Re: Node Recovery Questions

2018-09-14 Thread sean mcevoy
Hi Martin, List,

Just an update to let ye know how things went and what we learned.

We did the force-replace procedure to bring the new node into the cluster
in place of the old one. I attached to the riak erlang shell and with a
little hacking was able to get all the bitcask handles and then do a
bitcask:fold/3 to count keys. This showed that only a small percentage of
all keys were present on the new node, even after the handoffs and
transfers had completed.

Following the instructions at the bottom of this page:
https://docs.basho.com/riak/kv/2.2.0/using/repair-recovery/repairs/
I attached to the erlang shell again and ran these commands (replacing the
IP with our actual IP) to force repairs on all vnodes:

{ok, Ring} = riak_core_ring_manager:get_my_ring().
Partitions = [P || {P, 'dev1@127.0.0.1'} <-
riak_core_ring:all_owners(Ring)].
[riak_kv_vnode:repair(P) || P <- Partitions].
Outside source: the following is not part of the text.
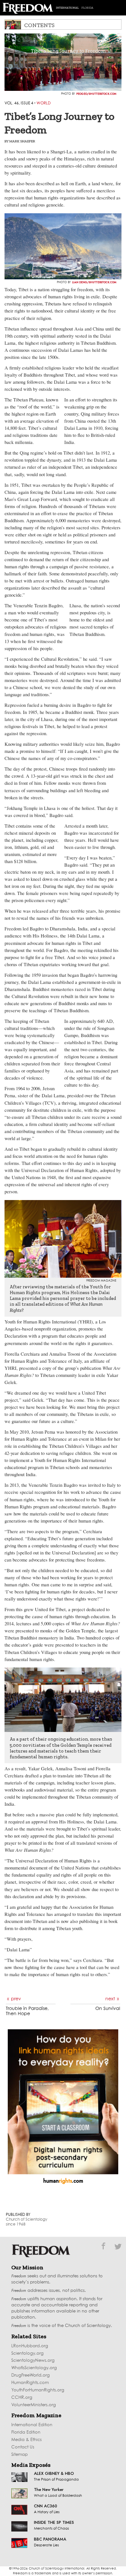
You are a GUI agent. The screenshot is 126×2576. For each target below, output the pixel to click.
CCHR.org (21, 2398)
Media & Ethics (26, 2440)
The progress was most easily monitored with: riak-admin handoff summary
and once complete the new node had the expected number of keys.

Counting the keys is more than a bit hacky and occasionally caused a seg
fault if there was background traffic, so I don't recommend it in general.
But it did allow us to verify where the data was in our test env and then
we could trust the procedure without counting keys in production.
Monitoring the size of the bitcask directory is a lot lower resolution but
it is at least safe, the results were similar in test & production so it
was sufficient to verify the above procedure.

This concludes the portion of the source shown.